Project description:Respiratory viral infections follow an unpredictable clinical course in young children ranging from a common cold to respiratory failure. The transition from mild to severe disease occurs rapidly and is difficult to predict. The pathophysiology underlying disease severity has remained elusive. There is an urgent need to better understand the immune response in this disease to come up with biomarkers that may aid clinical decision making. In a prospective study, flow cytometric and genome-wide gene expression analyses were performed on blood samples of 26 children with a diagnosis of severe, moderate or mild Respiratory Syncytial Virus (RSV) infection. Differentially expressed genes were validated using Q-PCR in a second cohort of 80 children during three consecutive winter seasons. FACS analyses were also performed in the second cohort and on recovery samples of severe cases in the first cohort. Severe RSV infection was associated with a transient but marked decrease in CD4+ T, CD8+ T, and NK cells in peripheral blood. Gene expression analyses in both cohorts identified Olfactomedin4 (OLFM4) as a fully discriminative marker between children with mild and severe RSV infection, giving a PAM cross-validation error of 0%. Patients with an OLFM4 gene expression level above -7.5 were 6 times more likely to develop severe disease, after correction for age at hospitalization and gestational age.

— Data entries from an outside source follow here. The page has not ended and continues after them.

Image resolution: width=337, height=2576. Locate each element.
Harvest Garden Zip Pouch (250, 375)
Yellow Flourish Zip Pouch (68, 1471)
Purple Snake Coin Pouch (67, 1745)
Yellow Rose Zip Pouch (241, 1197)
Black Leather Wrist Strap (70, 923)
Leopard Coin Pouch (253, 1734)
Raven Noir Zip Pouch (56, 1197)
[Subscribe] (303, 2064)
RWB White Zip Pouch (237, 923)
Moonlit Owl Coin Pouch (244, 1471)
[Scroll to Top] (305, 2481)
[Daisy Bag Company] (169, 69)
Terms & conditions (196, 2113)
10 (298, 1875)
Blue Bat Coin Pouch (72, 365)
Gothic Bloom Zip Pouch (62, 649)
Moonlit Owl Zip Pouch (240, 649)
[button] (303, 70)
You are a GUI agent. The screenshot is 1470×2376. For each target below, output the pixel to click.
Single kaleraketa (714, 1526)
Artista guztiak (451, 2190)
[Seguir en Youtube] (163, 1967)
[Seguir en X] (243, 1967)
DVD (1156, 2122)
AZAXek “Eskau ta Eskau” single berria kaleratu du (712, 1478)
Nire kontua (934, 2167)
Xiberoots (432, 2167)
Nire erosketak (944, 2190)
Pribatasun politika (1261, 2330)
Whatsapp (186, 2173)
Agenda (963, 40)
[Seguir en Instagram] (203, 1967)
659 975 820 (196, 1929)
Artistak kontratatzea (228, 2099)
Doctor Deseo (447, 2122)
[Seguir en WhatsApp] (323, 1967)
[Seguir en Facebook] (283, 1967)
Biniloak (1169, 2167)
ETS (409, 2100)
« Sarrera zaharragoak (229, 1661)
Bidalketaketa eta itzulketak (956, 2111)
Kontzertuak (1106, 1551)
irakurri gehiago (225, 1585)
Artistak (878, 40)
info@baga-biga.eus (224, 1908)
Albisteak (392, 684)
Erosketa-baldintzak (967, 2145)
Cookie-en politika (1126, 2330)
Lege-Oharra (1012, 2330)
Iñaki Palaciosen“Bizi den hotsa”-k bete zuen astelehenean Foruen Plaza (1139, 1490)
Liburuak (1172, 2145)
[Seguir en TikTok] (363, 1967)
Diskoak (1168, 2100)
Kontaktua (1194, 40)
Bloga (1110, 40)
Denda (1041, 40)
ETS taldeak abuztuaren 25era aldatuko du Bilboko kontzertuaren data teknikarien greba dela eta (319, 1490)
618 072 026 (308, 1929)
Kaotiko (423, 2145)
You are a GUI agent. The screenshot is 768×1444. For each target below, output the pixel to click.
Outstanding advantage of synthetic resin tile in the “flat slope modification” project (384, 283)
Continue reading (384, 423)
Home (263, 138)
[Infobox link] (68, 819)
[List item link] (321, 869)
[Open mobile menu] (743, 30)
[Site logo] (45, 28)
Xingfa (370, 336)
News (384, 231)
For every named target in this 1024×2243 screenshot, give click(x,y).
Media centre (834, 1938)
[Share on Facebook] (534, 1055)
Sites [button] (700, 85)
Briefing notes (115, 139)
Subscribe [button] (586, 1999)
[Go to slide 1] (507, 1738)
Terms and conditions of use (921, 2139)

In conclusion, by combining genome-wide expression profiling of blood cell subsets with clinically well-annotated samples, OLFM4 was identified as a biomarker for severity of pediatric RSV infection. Samples were taken of 26 patients with acute RSV infections, divided into mild (n=9), moderate (n=9) and severe (n=8) disease. From moderate and severe diseased patients recovery samples were obtained as well.